Policial à paisana usa arma de fogo em protesto no Rio

Após a dispersão na sede da prefeitura, os manifestantes começaram a se deslocar em direção ao Maracanã, mas encontraram um bloqueio do Batalhão de Choque e foram recebidos por balas de borracha e bombas de gás lacrimogêneo.

Na Lapa, a rua Mem de Sá, com a maior concentração de bares do bairro boêmio, foi totalmente tomada por policiais do Batalhão de Choque e do Bope.

As pessoas que optaram por deixar o protesto no início do confronto saíram da manifestação sem pânico e cantando o hino nacional a plenos pulmões.

O auxiliar de marceneiro Cléber Tavares, 23, disse que foi atingido na confusão. "Jogaram uma pedra ou um pedaço de madeira que atingiu minha cabeça. Fiquei tonto", contou ele que foi atendido por um grupo de voluntários.

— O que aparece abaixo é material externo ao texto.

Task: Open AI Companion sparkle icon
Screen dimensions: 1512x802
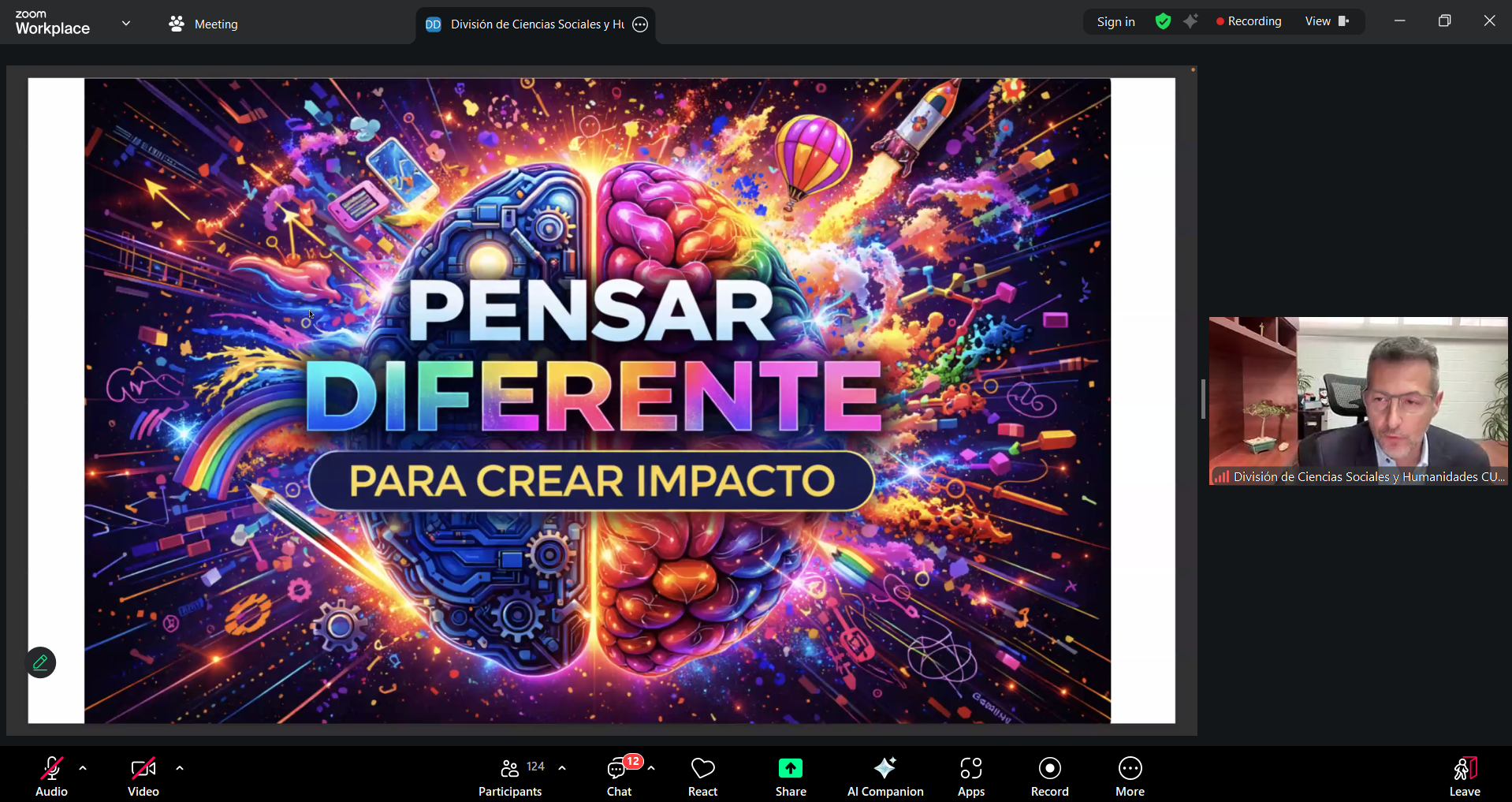Action: pyautogui.click(x=884, y=769)

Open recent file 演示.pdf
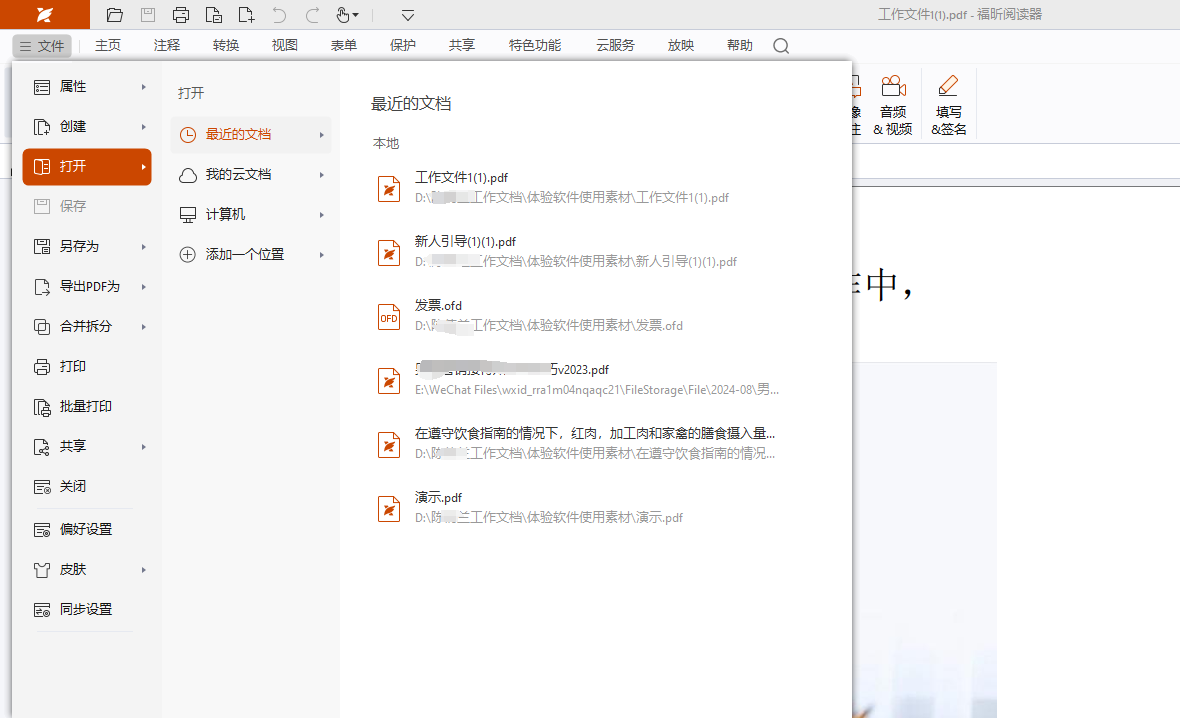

O professor André Oliveira, 31, contou que estava próximo à prefeitura quando a confusão começou. Ele estava em cima de um viaduto que liga a acenda Presidente Vargas e a Praça da Bandeira. "De onde eu estava, não deu para ver se houve vandalismo. O que eu vi foi uma chuva de bomba de gás lacrimogêneo. O choque foi subindo o viaduto e nós corremos para o outro lado, que também tinha choque", afirmou. "Só tinha família ali. Ficamos 15 minutos encurralados, até eles irem embora e a gente conseguir sair."

O último protesto na cidade, que ocorreu na segunda-feira (17) e terminou com a depredação da Alerj (Assembleia Legislativa do Rio de Janeiro) e policiais e manifestantes feridos, reuniu 100 mil pessoas. Por volta das 18h30, a passeata chegou à prefeitura da cidade, onde era aguardada pela cavalaria da PM, Batalhão de Choque, Guarda Municipal e homens da Força Nacional de Segurança. Manifestantes soltaram fogos em frente ao prédio e gritavam para os policiais: "Você aí fardado também é explorado".

Alerta para atentados

O governador do Rio, Sérgio Cabral (PMDB), recebeu uma ligação telefônica do ministro da Justiça, José Eduardo Cardozo, na qual tomou conhecimento de que a facção criminosa Comando Vermelho poderia cometer atentados terroristas durante a passeata.

Segundo a assessoria do governador, os principais alvos da facção, cujos membros estariam infiltrados entre os manifestantes, são Palácio Guanabara (sede do governo do Estado), a Prefeitura do Rio e a Assembleia Legislativa. O Palácio Guanabara foi cercado por grades.